*Exercise aim*. When the line containing "Task: Click the Twitter social media icon" appears in the entries below, begin printing there and stop after the line containing "The width and"; print each of those lines exactly and no other line.

*Input data*.
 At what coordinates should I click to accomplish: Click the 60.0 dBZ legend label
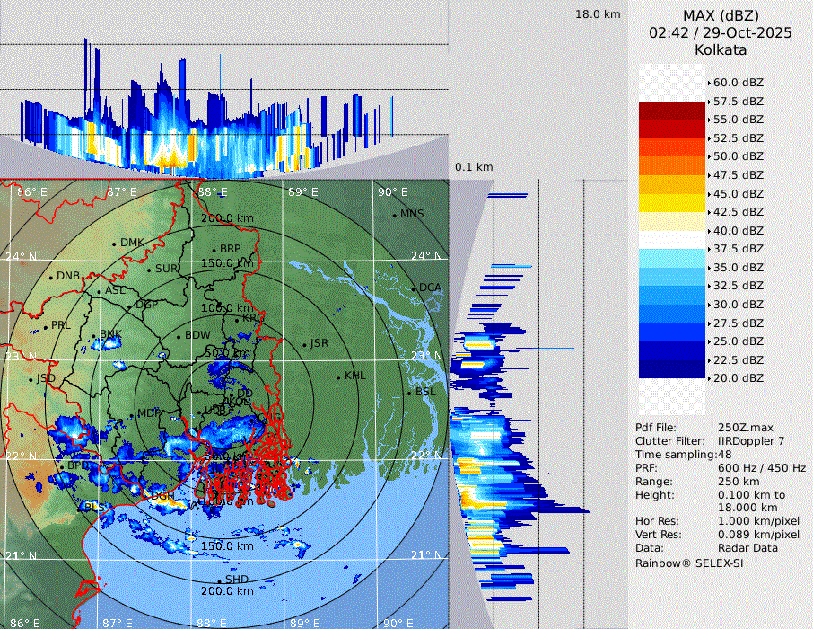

...

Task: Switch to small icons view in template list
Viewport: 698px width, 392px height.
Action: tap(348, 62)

* * *

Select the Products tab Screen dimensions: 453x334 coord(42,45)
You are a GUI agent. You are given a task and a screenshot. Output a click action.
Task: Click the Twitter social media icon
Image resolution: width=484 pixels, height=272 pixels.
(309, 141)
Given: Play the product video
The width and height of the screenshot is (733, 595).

*Response area*.
Task: Click the Twitter social media icon
Image resolution: width=484 pixels, height=272 pixels.
(309, 141)
Given: Play the product video
The width and height of the screenshot is (733, 595).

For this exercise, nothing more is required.